深入浅出Elasticsearch

Elasticsearch RestHighLevelClien

2020-06-11  本文已影响0人  zhenxianyimeng

现在我们在用JAVA做ES应用开发的时候,通常会使用RestHighLevelClient来进行发送请求,早期没有RestHighLevelClient的时候,是直接使用Transport进行转发请求。

1.ES请求流转

首先我们来看下,从client发出http请求到ES集群后的整个流程。
1)首先请求到达集群节点后,由Netty4HttpServerTransport接受请求,通过RequestHandler类转到Controller,再有Controller根据http请求,找打注册在上面的Action。

◆ **记录数据**
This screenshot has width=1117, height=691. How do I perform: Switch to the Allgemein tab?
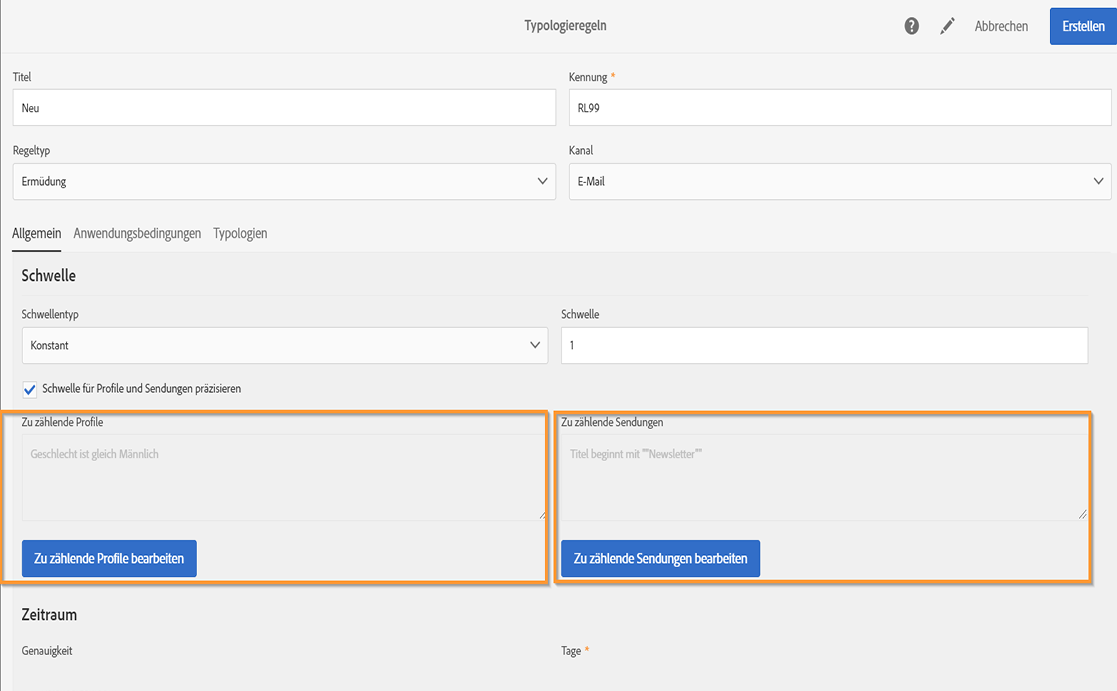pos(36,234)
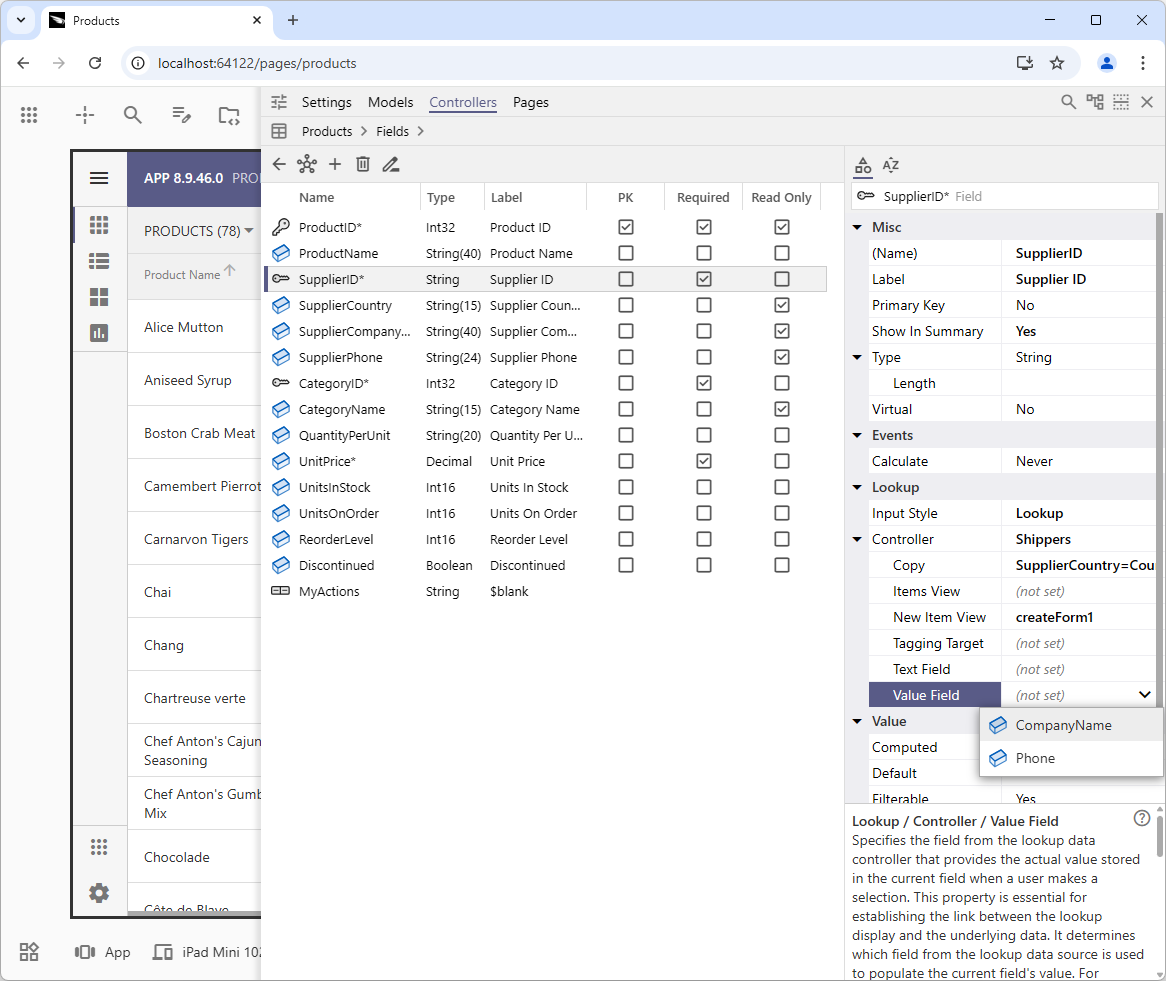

◆ **练习题目**
**a)** 在正文中,早期用JAVA开发ES应用时为何直接使用Transport转发请求?请用一到三句话说明。
**b)** 依据正文,请求到达集群节点后,由哪个类负责接受?
**c)** 按正文描述的先后顺序,列出请求到达集群节点后所涉及的全部类或组件。
上述数据与正文内容毫无关联。

◆ **依次作答**
**a)** 因为早期还没有RestHighLevelClient,所以只能直接使用Transport来转发请求。

**b)** Netty4HttpServerTransport。

**c)** Netty4HttpServerTransport、RequestHandler、Controller、Action